Olalekan Yussuf says

April 9, 2017

Thank you Monica.

Your conclusion clearly articulate a pragmatic approach. I equally agree with Veronica's supportive propositions on balancing compliance with the CWC/other legal obligations without diminishing the portent of 2/4 prohibitions.

I doubt the US would, howsoever, take such approach or make statement that may suggest or be interpreted as admission of violation of international norms on the use of force in this particular instance even if the action is strongly condemned by the international community (which is not the case at the moment).

It seems to me that any argument in support of the strike either premised on unsettled legal principles or practices (humanitarian intervention, R2P etc) or based on the reactions of majority of states, no matter how compelling or brilliantly made, will set grave precedent or further create uncertainty on legal principles on the prohibition of unilateral use of force.

Best regards
Olalekan

Jordan Paust says

April 9, 2017

Was another message (other than "punishment") one for China? -- look what I can do, and, yes, I am unpredictable, so you better take action re North Korea, and soon-- here comes our aircraft carrier.
Of course, that alone or coupled with "punishment," will not make the US act of war lawful.
Other questions: despite claims outlined in my R2P and Protective Intervention article, given the predictable widespread outcry of illegality under the Charter, what legal advice did the generals obtain from lawyers in DOD, the White House, the Department of State? If there was no effort to identify a claim that the act of war would be legal, why? Why especially because military officers must disobey clearly unlawful orders? Why especially because dozens of US Supreme Court decisions and opinions affirm that all members of the Executive Branch are bound by relevant treaties and customary international law?
Much for scholars to write about.

Matthias says

April 10, 2017

"Of course, the more states use forcible reprisals, the harder it is to treat them as one-off blips; the more they start looking like an uptick in states’ tolerance for unilateral force."

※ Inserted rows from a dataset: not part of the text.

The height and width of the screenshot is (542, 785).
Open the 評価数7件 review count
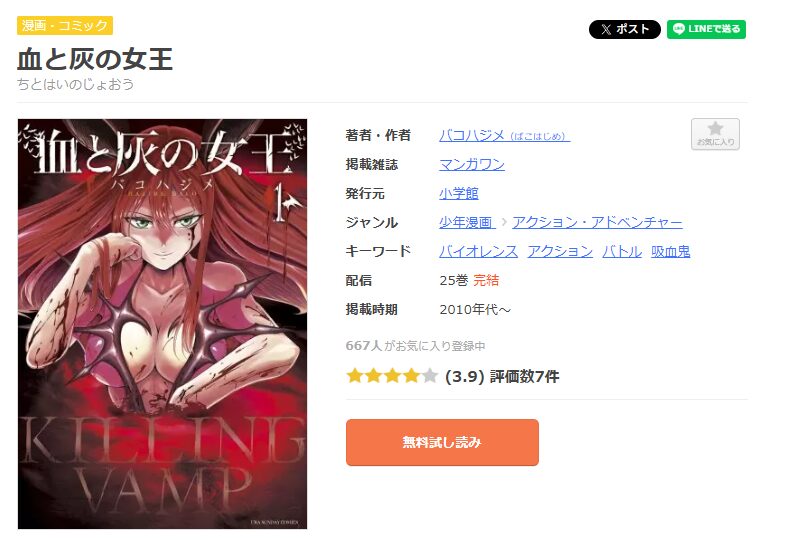tap(524, 376)
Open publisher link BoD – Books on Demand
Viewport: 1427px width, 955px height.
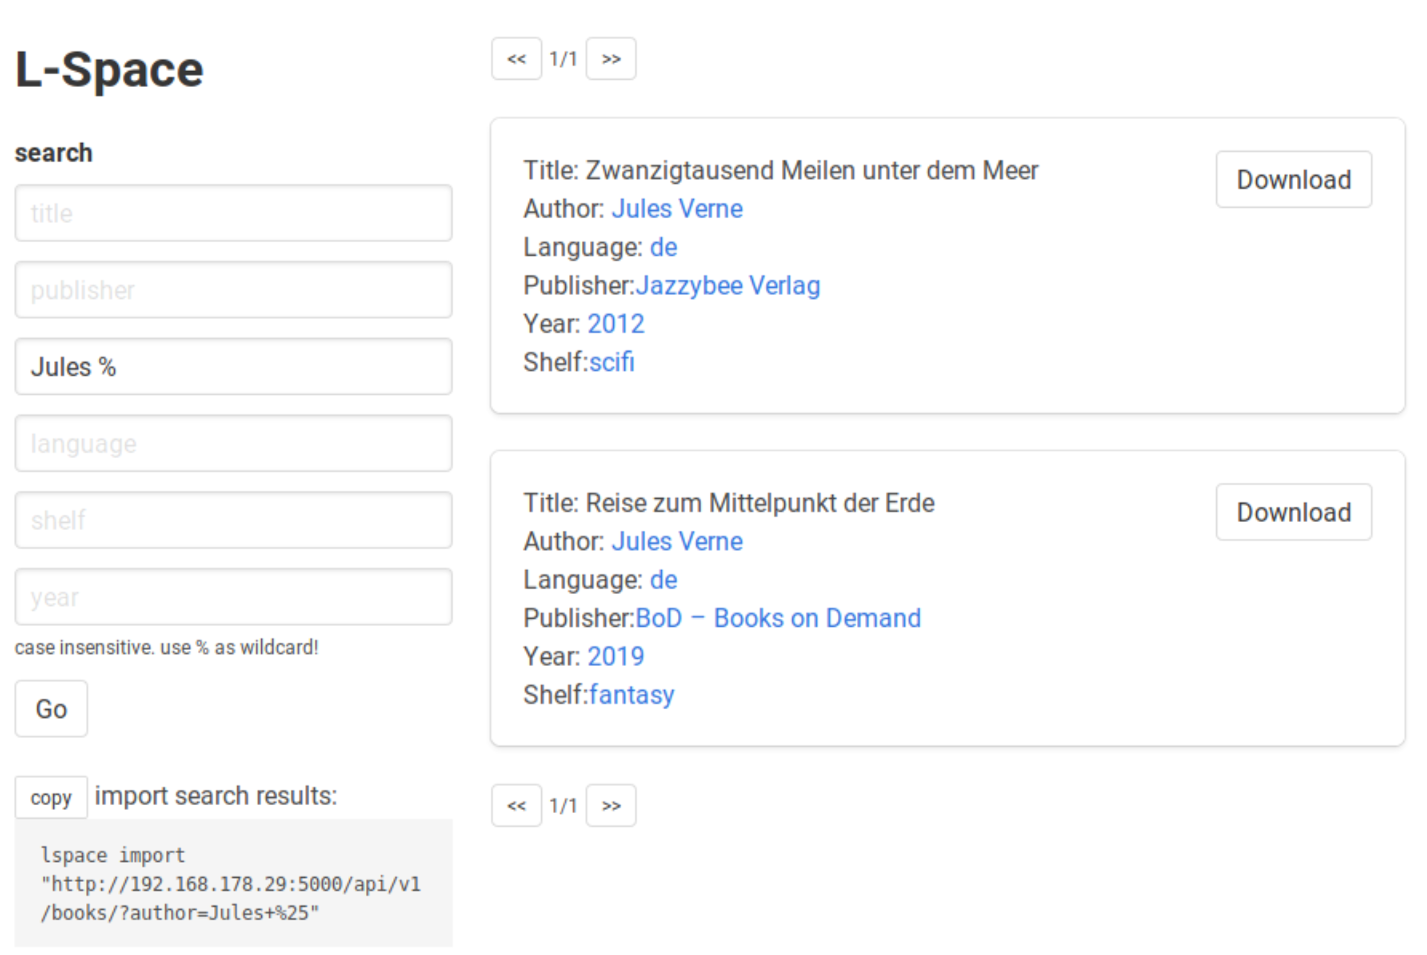[x=777, y=618]
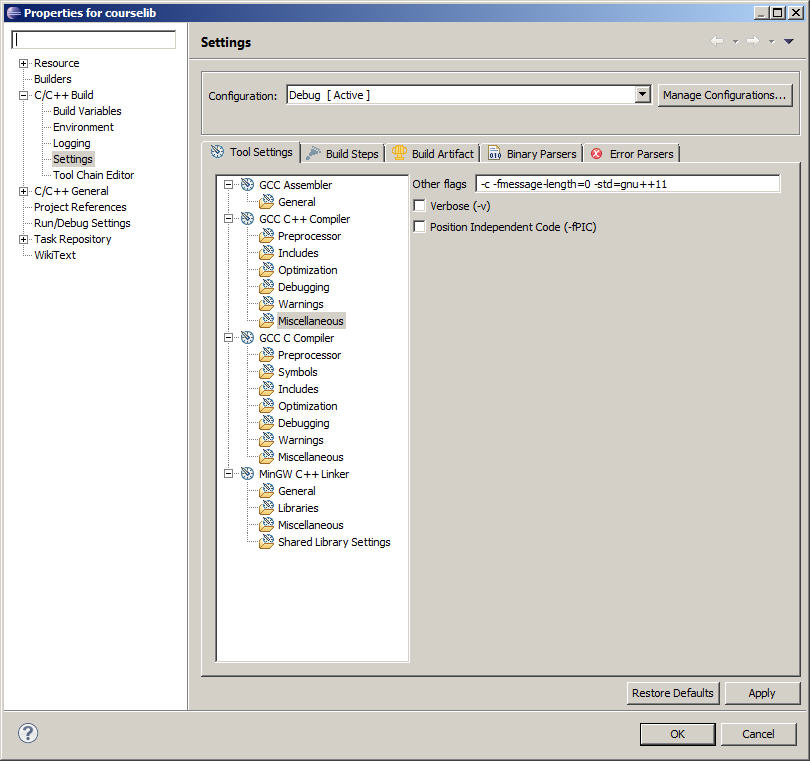810x761 pixels.
Task: Enable Position Independent Code (-fPIC) checkbox
Action: (419, 227)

This seems to be the crux of the problem. Forcible reprisals are not in conformity with the ARSIWA, and enforcement of the CWC would either require the adoption of collective sanctions, or unilateral/multilateral peaceful countermeasures. The former are highly unlikely and, at this stage, the latter wouldn't exert much pressure on the Assad regime. We might regret this state of affairs, when faced with the horrid consequences of international paralysis in the face of Assad's many crimes. But should we, in our collective moral exhaustion, wish for greater flexibility of theses rules?

To construe this airstrike as an emerging exception to the general prohibition simply because we approve of the direction in which the violence is being exercised seems to set a very dangerous precedent.

Would we still be willing to support such arguments if, say, the Russian Federation were to officially bomb Ukrainian military positions on the grounds that they had allegedly used chemical weapons? Would anyone believe, then, that this operation was for the enforcement of the prohibition of chemical weapons?

Jordan Paust says

April 10, 2017

The 1993 assassination process, although interrupted, could also be viewed as an armed attack that had begun but that was blocked, like a North Korean missile that is fired from North Korea but blocked by a US missile. If so, self-defense might fit better than "reprisal," although it took some time to discover who ordered and began the process of attack.